The Trump administration formally notified the United Nations this week the United States is ending its membership in the World Health Organization. The announcement came the same day that Dr. Tedros Adhanom Ghebreyesus, WHO’s director general, said the coronavirus is spreading rapidly with no end in sight.
“The Administration’s move to formally withdraw from WHO amid the greatest public health crisis that Americans and the world have faced in a century is short-sighted, unnecessary, and unequivocally dangerous. WHO is the only body capable of leading and coordinating the global response to COVID-19. Terminating the U.S. relationship would undermine the global effort to beat this virus – putting all of us at risk,” said United Nations Foundation President and CEO Elizabeth Cousens.
“The U.S. already has more confirmed cases of COVID-19 than any country in the world, and as cases continue to surge in hotspots at home and abroad it’s painfully clear that this pandemic is far from over. The World Health Organization was created with U.S. leadership nearly 75 years ago when the world was reeling from war.

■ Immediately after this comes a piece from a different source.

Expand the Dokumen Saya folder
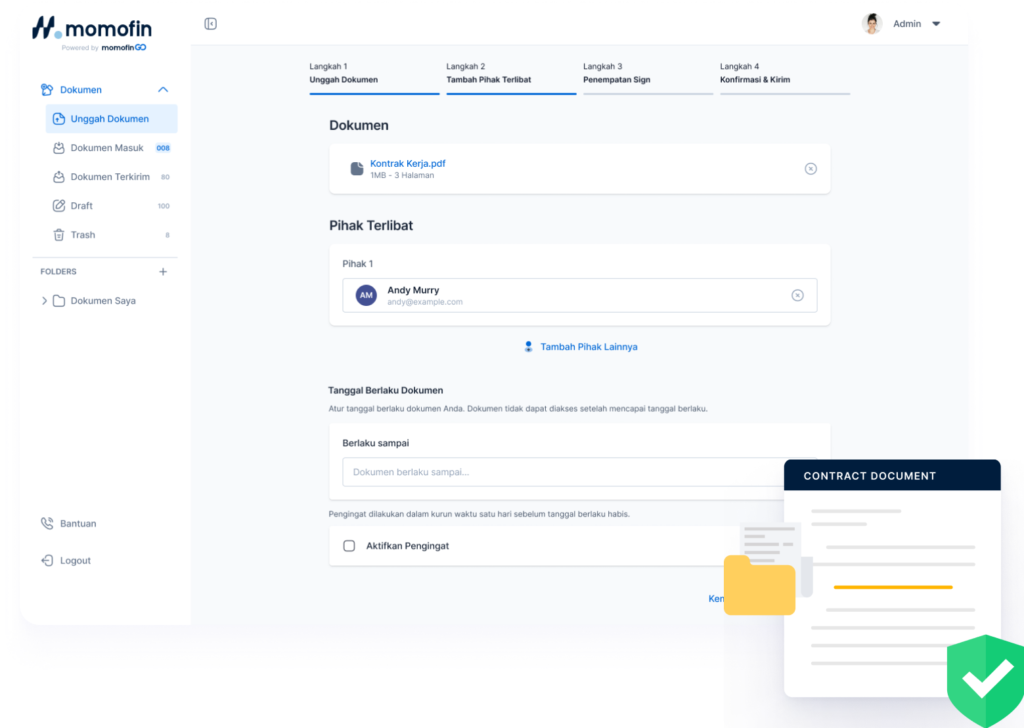The image size is (1024, 728). point(44,301)
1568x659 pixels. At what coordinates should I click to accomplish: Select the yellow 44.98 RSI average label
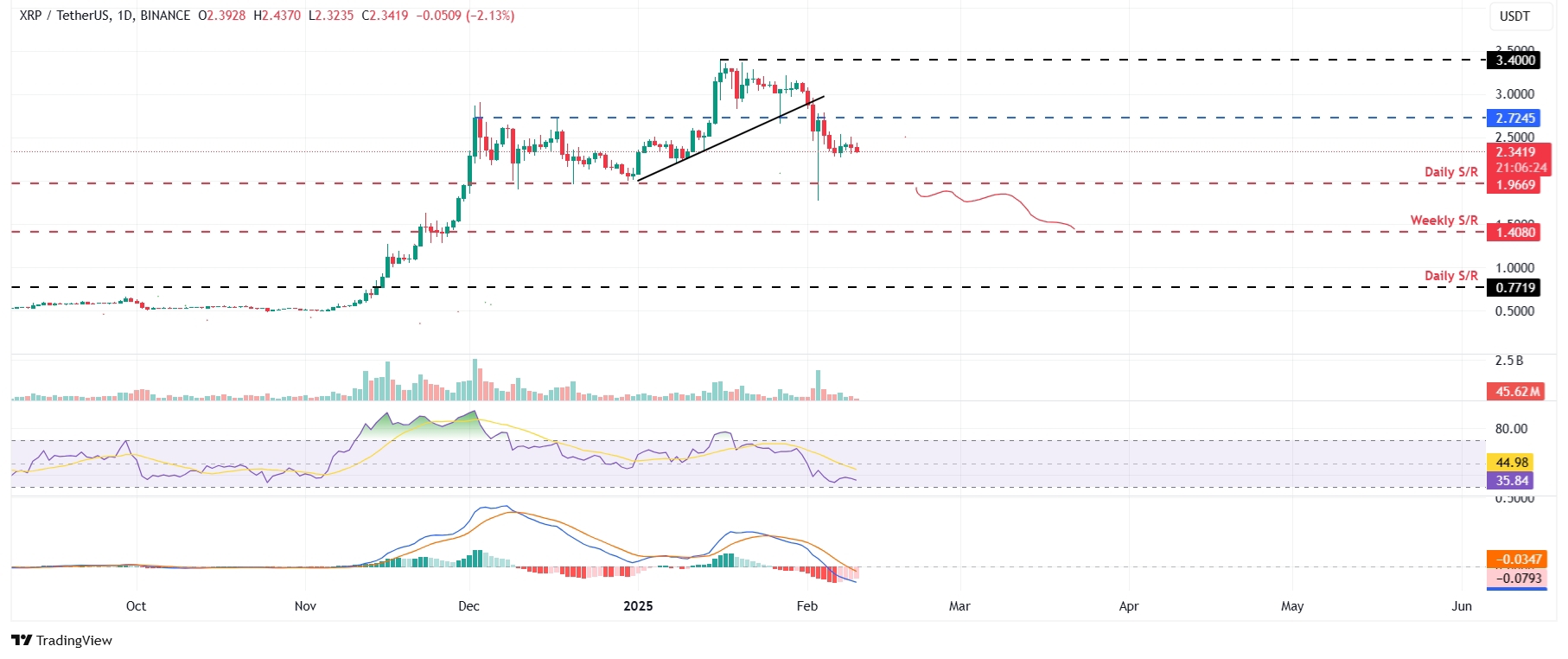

As the world faces the global emergency of COVID-19, we need to strengthen, not weaken, the bonds of international cooperation and solidarity.”
President Donald Trump had said in late May the U.S. would end its partnership with the WHO and be “redirecting those funds to worldwide, and deserving, urgent global public health needs.”
Trump’s move to pull out of the WHO during a pandemic has been met with criticism. U.S. Sen. Bob Menendez, the top Democrat on the Senate Foreign Relations Committee, said on Twitter Tuesday that the withdrawal “won’t protect American lives or interests — it leaves Americans sick and America alone.”
Johns Hopkins University, which maintains a Covid-19 dashboard, reported that 131,000 people in the U.S. have died from the virus since January. On Tuesday, the U.S. reported 60,000 new cases.